Mineral oils aren’t digested so they just run through. That’s why tubing with mineral oil is a treatment for impaction colic (though I understand there are now better things to tube with for that). Food oils (vegetable or animal derived) get digested in the small intestine, though I suppose if you fed so much that it was not fully digested there and it went to the hind gut, you could disrupt fermentation there. But given that people feed flax oil in order to get Vitamin E into their horses, a certain amount of oil isn’t going to prevent vitamins and minerals from being absorbed.
It’s very interesting, I was curious as I feed about a cup of oil a day to one of my more difficult to keep weight on horses.

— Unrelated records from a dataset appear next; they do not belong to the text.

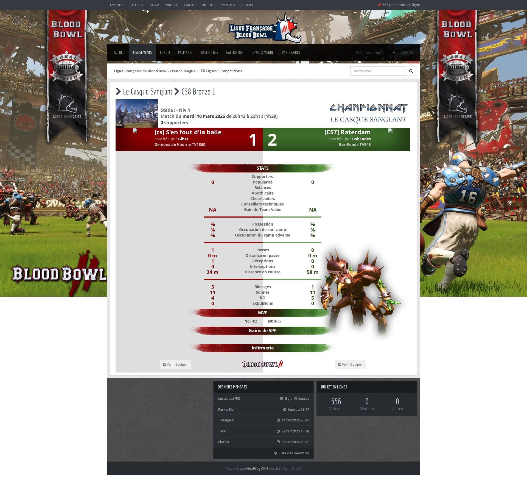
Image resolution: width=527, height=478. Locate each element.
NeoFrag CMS (257, 468)
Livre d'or (117, 5)
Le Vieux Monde (262, 52)
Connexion (405, 52)
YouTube (171, 5)
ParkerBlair (227, 409)
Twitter (189, 5)
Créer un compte (369, 52)
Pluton (223, 441)
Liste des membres (293, 453)
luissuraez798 (229, 398)
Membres (228, 5)
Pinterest (208, 5)
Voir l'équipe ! (352, 364)
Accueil (119, 52)
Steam (154, 5)
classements (142, 52)
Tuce (222, 431)
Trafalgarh (226, 420)
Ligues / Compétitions (223, 70)
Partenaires (291, 52)
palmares (185, 52)
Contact (247, 5)
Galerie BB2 (234, 52)
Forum (165, 52)
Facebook (137, 5)
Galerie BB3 (209, 52)
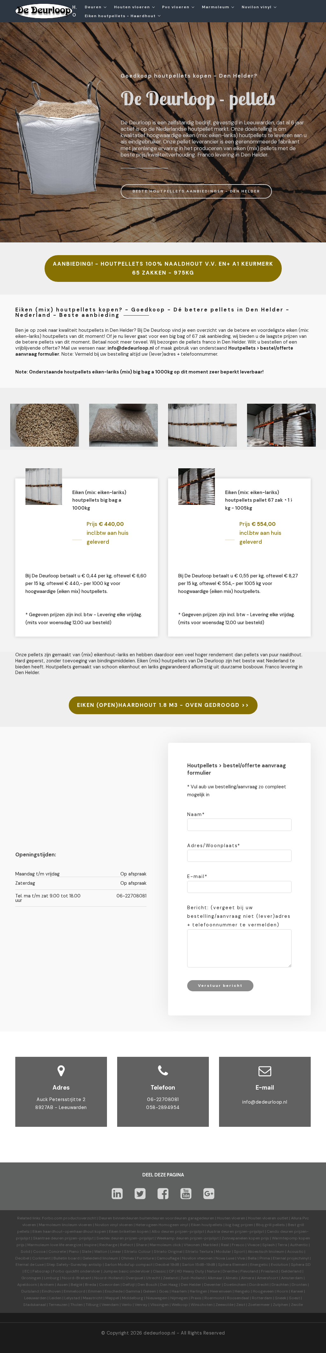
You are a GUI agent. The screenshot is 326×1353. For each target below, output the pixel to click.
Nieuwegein (156, 1298)
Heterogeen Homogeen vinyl (162, 1224)
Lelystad (72, 1298)
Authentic (299, 1244)
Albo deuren (163, 1231)
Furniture (145, 1258)
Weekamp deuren (173, 1238)
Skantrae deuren (48, 1238)
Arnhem (47, 1284)
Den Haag (169, 1284)
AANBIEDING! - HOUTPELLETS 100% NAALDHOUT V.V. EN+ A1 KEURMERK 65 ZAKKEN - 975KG (163, 268)
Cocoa (39, 1251)
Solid (25, 1251)
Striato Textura (199, 1251)
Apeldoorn (27, 1284)
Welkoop (180, 1304)
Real (225, 1244)
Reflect (126, 1244)
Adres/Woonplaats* (213, 845)
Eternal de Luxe (30, 1264)
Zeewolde (224, 1304)
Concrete (57, 1251)
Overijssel (134, 1277)
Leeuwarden (35, 1298)
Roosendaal (238, 1298)
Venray (141, 1304)
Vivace (253, 1244)
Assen (62, 1284)
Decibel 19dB (167, 1264)
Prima (264, 1258)
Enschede (114, 1291)
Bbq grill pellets (270, 1224)
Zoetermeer (259, 1304)
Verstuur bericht (220, 985)
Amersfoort (267, 1277)
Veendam (110, 1304)
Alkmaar (215, 1277)
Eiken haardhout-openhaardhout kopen (69, 1231)
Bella (252, 1258)
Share (141, 1244)
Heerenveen (221, 1291)
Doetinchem (235, 1284)
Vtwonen (192, 1244)
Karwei (297, 1291)
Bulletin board (66, 1258)
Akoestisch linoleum (266, 1251)
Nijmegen (179, 1298)
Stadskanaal (34, 1304)
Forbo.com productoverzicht (69, 1218)
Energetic (258, 1264)
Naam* (196, 814)
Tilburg (92, 1304)
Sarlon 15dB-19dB (198, 1264)
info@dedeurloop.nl (264, 1102)
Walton (100, 1251)
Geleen (149, 1291)
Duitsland (30, 1291)
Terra (282, 1244)
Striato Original (168, 1251)
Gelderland (291, 1271)
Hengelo (242, 1291)
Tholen (76, 1304)
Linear (115, 1251)
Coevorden (109, 1284)
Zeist (240, 1304)
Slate (86, 1251)
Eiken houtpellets (207, 1224)
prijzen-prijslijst (189, 1231)
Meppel (112, 1298)
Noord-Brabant (76, 1277)
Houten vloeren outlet (268, 1218)
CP (171, 1271)
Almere (247, 1277)
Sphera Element (232, 1264)
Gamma (132, 1291)
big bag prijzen (239, 1224)
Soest (294, 1298)
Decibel (22, 1258)
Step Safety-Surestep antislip (74, 1264)
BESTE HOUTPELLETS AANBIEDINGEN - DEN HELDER (196, 191)
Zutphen (280, 1304)
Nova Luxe (225, 1258)
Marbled (210, 1244)
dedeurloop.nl (159, 1333)
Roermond (214, 1298)
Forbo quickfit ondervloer (76, 1271)
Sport (239, 1251)
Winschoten (202, 1304)
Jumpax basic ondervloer (126, 1271)
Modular (223, 1251)
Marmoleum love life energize (54, 1244)
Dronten (299, 1284)
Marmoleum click (165, 1244)
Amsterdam (292, 1277)
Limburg (51, 1277)
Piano (74, 1251)
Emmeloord (74, 1291)
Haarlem (179, 1291)
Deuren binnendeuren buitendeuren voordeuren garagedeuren (156, 1218)
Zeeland (170, 1277)
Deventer (212, 1284)
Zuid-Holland (193, 1277)
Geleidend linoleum (100, 1258)
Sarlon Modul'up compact (128, 1264)
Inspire (90, 1244)
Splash (268, 1244)
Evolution (279, 1264)
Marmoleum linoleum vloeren (65, 1224)
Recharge (108, 1244)
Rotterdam (262, 1298)
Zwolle (297, 1304)
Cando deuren (280, 1231)
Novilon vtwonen (197, 1258)
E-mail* (197, 876)
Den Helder (191, 1284)
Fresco (238, 1244)
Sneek (280, 1298)
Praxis (196, 1298)
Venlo (127, 1304)
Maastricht (93, 1298)
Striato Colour (137, 1251)
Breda (90, 1284)
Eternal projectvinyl (291, 1258)
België (76, 1284)
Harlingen (198, 1291)
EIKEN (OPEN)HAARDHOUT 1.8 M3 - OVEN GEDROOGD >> (163, 705)
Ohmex (127, 1258)
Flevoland (249, 1271)
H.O (74, 11)
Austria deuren (220, 1231)
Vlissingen (159, 1304)
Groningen (31, 1277)
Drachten (280, 1284)
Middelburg (132, 1298)
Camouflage (168, 1258)
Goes (164, 1291)
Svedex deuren (110, 1238)
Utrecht (153, 1277)
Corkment (41, 1258)
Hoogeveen (263, 1291)
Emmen (95, 1291)
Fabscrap (41, 1271)
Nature (213, 1271)
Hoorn (282, 1291)
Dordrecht (259, 1284)
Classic (159, 1271)
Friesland (269, 1271)
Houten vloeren (231, 1218)
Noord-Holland (108, 1277)
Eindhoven (51, 1291)
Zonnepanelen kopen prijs (245, 1238)
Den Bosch (147, 1284)
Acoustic (295, 1251)
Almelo (231, 1277)
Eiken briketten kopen (129, 1231)
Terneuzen (58, 1304)
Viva (241, 1258)
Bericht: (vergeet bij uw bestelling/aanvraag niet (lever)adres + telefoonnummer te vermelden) (239, 916)
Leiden (55, 1298)
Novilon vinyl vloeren (114, 1224)
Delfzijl (129, 1284)
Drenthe (230, 1271)
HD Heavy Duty (190, 1271)
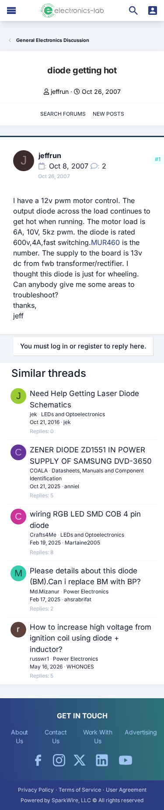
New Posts (108, 113)
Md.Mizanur (44, 591)
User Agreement (126, 789)
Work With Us (97, 736)
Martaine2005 (82, 542)
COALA (39, 470)
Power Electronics (85, 591)
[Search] (133, 10)
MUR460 (105, 242)
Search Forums (63, 113)
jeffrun (60, 91)
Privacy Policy (36, 789)
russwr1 (39, 658)
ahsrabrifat (77, 599)
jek (33, 414)
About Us (19, 736)
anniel (71, 486)
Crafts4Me (43, 534)
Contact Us (56, 736)
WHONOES (80, 666)
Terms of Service (80, 789)
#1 (158, 159)
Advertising (141, 732)
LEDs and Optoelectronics (73, 414)
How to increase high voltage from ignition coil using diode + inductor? (90, 638)
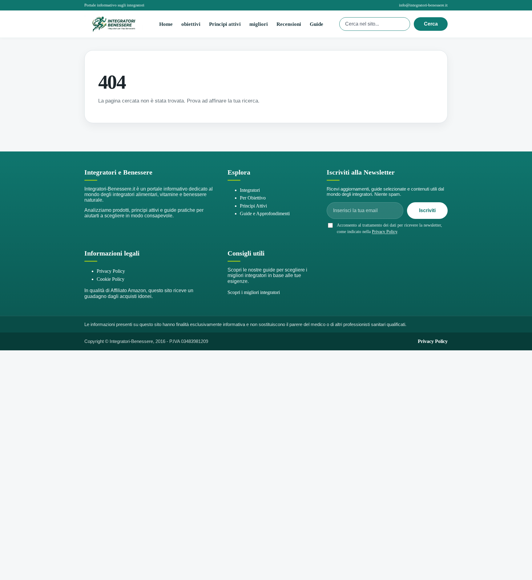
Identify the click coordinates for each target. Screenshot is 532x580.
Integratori (250, 190)
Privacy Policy (384, 231)
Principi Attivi (253, 205)
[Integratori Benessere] (113, 24)
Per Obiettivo (253, 197)
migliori (258, 24)
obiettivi (190, 24)
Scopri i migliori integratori (254, 292)
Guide (316, 24)
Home (166, 24)
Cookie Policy (110, 279)
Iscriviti (427, 210)
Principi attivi (225, 24)
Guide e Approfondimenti (265, 213)
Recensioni (288, 24)
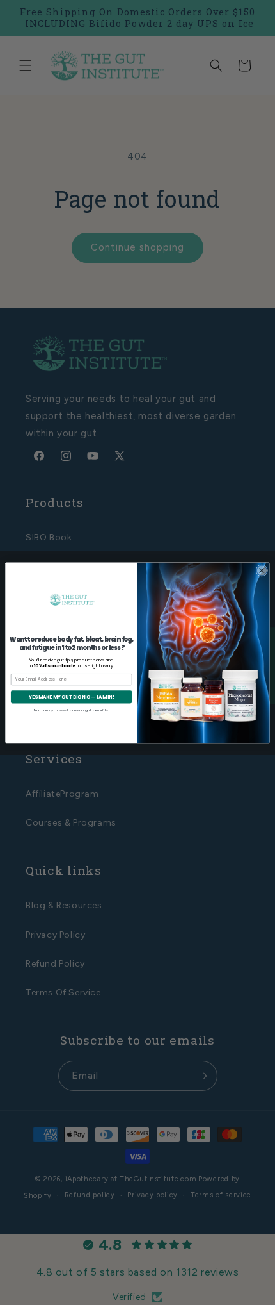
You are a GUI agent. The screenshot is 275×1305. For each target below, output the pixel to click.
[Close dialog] (261, 570)
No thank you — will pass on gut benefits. (71, 709)
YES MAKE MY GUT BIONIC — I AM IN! (71, 697)
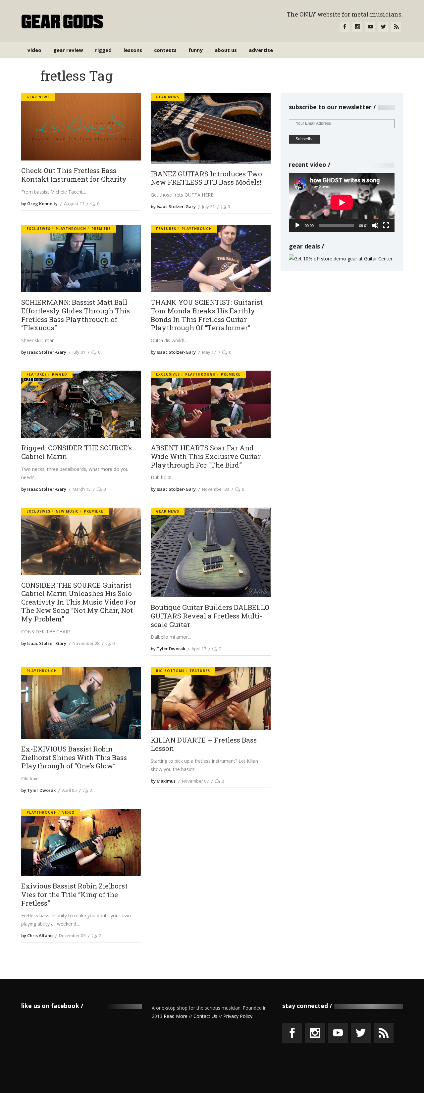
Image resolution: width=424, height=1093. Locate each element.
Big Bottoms (170, 670)
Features (166, 228)
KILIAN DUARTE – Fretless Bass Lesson (204, 744)
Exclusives (38, 228)
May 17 (209, 352)
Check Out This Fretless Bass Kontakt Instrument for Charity (74, 174)
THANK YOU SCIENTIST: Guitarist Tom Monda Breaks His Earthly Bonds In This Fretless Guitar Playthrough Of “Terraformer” (207, 315)
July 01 (79, 352)
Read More (175, 1016)
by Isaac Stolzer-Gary (173, 206)
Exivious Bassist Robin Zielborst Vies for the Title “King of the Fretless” (74, 894)
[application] (342, 202)
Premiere (101, 228)
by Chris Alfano (37, 935)
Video (68, 812)
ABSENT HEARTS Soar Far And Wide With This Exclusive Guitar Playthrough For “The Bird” (206, 456)
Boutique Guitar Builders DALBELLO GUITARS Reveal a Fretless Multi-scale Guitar (210, 616)
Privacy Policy (237, 1016)
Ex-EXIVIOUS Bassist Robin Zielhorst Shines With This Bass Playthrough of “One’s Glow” (74, 757)
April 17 (198, 649)
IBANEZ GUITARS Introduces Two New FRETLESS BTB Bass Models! (206, 178)
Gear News (38, 97)
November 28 (86, 643)
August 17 (74, 203)
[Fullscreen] (386, 225)
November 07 (195, 781)
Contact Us (205, 1016)
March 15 (81, 489)
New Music (67, 511)
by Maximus (163, 781)
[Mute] (375, 225)
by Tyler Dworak (168, 649)
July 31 (208, 206)
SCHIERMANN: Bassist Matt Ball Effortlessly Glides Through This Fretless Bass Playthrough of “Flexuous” (75, 315)
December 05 (72, 935)
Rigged (59, 374)
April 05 (69, 790)
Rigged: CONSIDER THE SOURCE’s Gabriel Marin (76, 452)
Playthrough (71, 228)
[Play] (297, 225)
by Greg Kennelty (39, 203)
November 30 (215, 489)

The info came second hand - but originally did come from someone who I think is a reputable source and does have a bit to do with producing minerals etc for horses.
Ok, with the help of the aforementioned friend, there is this:
https://www.ncbi.nlm.nih.gov/pubmed/12405665
which suggests that the higher in fat the diet, the more of a loss of magnesium and chloride uptake there is.
Thanks for sharing the citation. Did you happen to have access to the entire manuscript?
I read the manuscript and had a couple thoughts on interpretation.
Dietary mineral inclusion was not held constant across dietary fat levels, which may confound results.
Chloride inclusion increased with increasing fat.
Magnesium inclusion was constant across fat inclusion levels until you got to the highest level, where it was half that of the other diets (0.04 vs 0.02 % DM).
Blood serum chloride did not differ with level of fat inclusion.
Blood serum magnesium only differed between Diet 0.33 and 1.33.
You wouldn’t expect to see much if any difference in blood serum levels because they are tightly regulated.
The data that you reference…Fractional clearance of magnesium and chloride were decreased with increasing levels of dietary fat.
This is not a measure of mineral uptake. It is a measure of mineral retention and it is based on the body pool. Decreased fractional clearance of magnesium/chloride indicates more magnesium/chloride was reabsorbed by the kidney. Which appears to be a function of decreased urine output with increasing dietary fat in this particular study. In the discussion they mention this trend for other minerals but only found a significant dietary influence with mag and chloride.
All that to say…this study (while interesting!!) does not suggest that mineral absorption is altered by dietary fat inclusion.